Nowadays, the utilization of herbal medicines, i.e. Indonesian Jamu, Japanese Kampo, traditional Chinese medicine (TCM), and so on [25], are becoming popular for disease treatment and maintaining good health. In case of Indonesian Jamu, each Jamu medicine is prepared from a single plant or a mixture of several plants as its ingredients. The National Agency of Drug and Food Control (NADFC) of Indonesia supervises the production of Jamu medicines before its release for public use. Up to 2014, there were 1247 Jamu factories in Indonesia [26]. They have concocted a lot of Jamu formulas with various efficacies. Consequently, the studies of Jamu formulas have become an interesting research topic in the last few years. It may be related to the problems of the Jamu philosophy, systematization of Jamu, or phytochemistry. In the Jamu studies, the relationships between plants, Jamu, and efficacies lead to determine important plants for every disease class using global and local approaches [4, 5, 27]. In addition, Kampo formulas are traditional medicines from Japan. These are generally prepared by combination of crude drugs. In total, 294 Kampo formulas are listed in the Japanese Pharmacopoeia of 2012 and it can be used for selfmedication [28]. Currently, many researchers have done Kampo studies to unveil the complex systems of Kampo medication and to reveal the scientific aspect of its relevance to modern healthcare. In Jamu and Kampo studies, herbal medicine formula and plant/crude drug relations are represented as binary feature vectors, denoting whether a particular plant is used or not as an ingredient.

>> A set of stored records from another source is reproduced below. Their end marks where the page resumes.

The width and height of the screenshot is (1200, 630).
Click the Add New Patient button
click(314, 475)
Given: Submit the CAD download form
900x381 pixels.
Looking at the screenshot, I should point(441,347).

The relationships between Jamu formulas, as well as Kampo formulas and other herbal medicines, are not only reflected by the efficacy similarity but also by the ingredient similarity. One Jamu formula can be suggested as an alternative to the other one if they have relatively similar ingredients. For mathematical analysis, each Jamu formula is represented as a binary vector using 1 to indicate the presence of a plant and 0 otherwise. However, each Jamu formula usually uses a few plants. Thus, most of the Jamu vectors contain a few 1 s and many 0 s. Consequently, the number of plants that are used simultaneously in Jamu pairs is much smaller than the number of plants that are not used simultaneously as Jamu ingredients. Therefore, in order to find relatively similar Jamu formulas, the high number of negative matches might influence the calculation of binary similarity or dissimilarity between Jamu pairs. On the other hand, there is no guarantee that negative cooccurrence between two entities is identical [29]. Hence, it is necessary to examine the binary similarity and dissimilarity coefficients of Jamu formulas to determine the appropriate measurement for finding a suitable mixing alternative of a target crude drug.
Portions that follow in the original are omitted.